EXERCISE DESCRIPTION: Return, exactly and in full, the lines of the records below starting at the one with "11 ofertas finalizadas (608, 260)" and ending at the one with "Apply Now (96, 493)", and no other lines.

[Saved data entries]
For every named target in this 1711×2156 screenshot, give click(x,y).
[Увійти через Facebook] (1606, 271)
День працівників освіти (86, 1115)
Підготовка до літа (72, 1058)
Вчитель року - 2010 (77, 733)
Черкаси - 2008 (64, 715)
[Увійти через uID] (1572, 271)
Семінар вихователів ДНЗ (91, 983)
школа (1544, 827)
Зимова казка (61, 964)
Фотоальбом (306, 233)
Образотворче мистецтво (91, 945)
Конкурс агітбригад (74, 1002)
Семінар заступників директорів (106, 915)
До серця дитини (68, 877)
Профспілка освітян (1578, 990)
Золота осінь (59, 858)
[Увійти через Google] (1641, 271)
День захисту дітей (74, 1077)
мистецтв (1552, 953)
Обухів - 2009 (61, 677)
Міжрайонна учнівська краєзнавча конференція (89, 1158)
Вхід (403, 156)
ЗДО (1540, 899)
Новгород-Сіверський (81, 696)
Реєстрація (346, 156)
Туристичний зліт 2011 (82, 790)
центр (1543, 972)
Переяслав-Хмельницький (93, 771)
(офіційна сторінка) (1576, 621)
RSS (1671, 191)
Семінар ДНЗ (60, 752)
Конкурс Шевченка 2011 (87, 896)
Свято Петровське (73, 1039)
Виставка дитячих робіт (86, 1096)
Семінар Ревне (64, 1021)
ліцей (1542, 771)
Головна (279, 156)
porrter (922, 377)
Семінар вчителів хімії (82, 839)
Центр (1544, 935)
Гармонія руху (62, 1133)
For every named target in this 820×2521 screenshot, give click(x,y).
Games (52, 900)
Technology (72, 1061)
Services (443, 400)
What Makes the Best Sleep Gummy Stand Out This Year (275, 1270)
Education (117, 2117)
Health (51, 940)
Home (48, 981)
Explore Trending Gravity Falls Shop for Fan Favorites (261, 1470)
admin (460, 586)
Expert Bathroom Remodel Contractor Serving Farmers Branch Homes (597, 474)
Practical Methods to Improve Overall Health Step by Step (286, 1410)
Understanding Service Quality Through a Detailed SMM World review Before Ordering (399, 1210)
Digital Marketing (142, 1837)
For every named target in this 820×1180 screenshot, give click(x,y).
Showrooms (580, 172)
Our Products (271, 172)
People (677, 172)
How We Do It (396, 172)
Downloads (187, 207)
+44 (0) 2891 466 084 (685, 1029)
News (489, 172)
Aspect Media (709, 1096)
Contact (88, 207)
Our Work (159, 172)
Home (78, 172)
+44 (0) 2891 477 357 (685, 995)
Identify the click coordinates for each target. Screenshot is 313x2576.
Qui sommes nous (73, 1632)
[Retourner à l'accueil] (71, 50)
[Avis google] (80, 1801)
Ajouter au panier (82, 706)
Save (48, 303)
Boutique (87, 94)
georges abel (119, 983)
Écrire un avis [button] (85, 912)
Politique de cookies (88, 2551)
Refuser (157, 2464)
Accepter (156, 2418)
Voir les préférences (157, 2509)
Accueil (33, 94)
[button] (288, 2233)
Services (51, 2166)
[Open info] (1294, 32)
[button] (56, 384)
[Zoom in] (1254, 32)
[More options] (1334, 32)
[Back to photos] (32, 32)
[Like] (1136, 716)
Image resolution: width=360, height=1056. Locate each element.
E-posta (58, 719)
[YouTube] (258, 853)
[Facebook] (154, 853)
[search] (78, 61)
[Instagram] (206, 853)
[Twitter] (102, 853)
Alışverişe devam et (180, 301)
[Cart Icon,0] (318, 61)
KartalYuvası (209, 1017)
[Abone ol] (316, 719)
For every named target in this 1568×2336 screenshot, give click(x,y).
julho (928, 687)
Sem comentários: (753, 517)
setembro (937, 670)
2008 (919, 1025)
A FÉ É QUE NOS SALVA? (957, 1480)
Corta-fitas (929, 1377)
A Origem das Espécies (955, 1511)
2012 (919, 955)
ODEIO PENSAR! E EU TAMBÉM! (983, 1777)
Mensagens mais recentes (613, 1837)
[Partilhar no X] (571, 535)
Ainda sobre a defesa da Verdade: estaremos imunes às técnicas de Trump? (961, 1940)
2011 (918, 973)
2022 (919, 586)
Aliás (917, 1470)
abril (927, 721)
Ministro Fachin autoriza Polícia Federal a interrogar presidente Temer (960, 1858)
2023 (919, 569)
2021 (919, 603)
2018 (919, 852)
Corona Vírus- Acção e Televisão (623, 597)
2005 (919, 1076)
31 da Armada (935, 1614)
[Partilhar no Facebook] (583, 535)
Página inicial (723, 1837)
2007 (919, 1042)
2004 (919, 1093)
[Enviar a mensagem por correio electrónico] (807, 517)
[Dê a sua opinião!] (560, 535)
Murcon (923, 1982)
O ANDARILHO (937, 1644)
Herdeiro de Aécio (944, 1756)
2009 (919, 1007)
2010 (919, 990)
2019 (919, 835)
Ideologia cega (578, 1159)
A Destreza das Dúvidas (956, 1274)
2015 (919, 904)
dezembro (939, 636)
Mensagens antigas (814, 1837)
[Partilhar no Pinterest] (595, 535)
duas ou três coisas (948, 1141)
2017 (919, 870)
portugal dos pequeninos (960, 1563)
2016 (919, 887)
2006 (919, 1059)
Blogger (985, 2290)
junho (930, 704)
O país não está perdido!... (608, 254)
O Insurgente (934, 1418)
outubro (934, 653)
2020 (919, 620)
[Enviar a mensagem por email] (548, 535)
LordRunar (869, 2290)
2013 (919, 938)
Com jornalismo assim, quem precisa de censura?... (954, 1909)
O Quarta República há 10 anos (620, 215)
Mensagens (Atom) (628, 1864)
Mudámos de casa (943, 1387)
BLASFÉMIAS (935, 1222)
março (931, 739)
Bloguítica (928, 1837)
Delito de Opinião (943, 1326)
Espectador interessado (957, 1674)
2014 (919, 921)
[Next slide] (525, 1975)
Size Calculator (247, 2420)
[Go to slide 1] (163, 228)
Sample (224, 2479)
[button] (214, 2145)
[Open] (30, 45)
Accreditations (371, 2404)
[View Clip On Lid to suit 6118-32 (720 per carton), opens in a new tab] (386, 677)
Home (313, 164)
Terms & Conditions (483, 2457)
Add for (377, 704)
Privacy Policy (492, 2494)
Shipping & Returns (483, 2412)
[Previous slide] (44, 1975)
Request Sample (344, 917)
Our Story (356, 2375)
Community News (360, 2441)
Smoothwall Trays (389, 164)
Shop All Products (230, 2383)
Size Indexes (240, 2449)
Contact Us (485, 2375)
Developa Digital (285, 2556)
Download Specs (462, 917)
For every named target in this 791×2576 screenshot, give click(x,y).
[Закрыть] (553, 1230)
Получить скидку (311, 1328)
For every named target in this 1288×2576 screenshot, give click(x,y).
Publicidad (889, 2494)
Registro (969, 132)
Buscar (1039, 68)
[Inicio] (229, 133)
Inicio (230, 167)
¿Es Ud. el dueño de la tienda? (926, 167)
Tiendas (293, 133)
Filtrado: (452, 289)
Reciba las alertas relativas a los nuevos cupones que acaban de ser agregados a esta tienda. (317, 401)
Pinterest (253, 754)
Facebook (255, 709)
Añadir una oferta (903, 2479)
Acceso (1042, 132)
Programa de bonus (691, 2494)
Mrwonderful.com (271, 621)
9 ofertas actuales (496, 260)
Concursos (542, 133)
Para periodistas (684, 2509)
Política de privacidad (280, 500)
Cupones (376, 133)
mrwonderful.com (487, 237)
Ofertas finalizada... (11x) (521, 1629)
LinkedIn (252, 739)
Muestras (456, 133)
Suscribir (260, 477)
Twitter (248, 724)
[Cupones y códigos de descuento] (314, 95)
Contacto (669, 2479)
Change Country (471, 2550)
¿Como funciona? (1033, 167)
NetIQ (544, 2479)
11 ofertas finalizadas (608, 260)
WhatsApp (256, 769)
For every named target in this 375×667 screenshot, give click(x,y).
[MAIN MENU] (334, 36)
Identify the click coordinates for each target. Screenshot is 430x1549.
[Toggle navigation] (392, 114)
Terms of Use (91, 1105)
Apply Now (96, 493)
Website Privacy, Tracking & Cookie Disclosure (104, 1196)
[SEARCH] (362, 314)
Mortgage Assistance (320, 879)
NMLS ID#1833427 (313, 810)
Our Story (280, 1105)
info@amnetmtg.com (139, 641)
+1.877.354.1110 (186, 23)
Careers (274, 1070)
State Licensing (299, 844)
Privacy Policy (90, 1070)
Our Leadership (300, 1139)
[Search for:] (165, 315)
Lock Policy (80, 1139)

ANSWER SPACE:
11 ofertas finalizadas (608, 260)
WhatsApp (256, 769)
For every named target in this 375×667 screenshot, give click(x,y).
[MAIN MENU] (334, 36)
Identify the click coordinates for each target. Screenshot is 430x1549.
[Toggle navigation] (392, 114)
Terms of Use (91, 1105)
Apply Now (96, 493)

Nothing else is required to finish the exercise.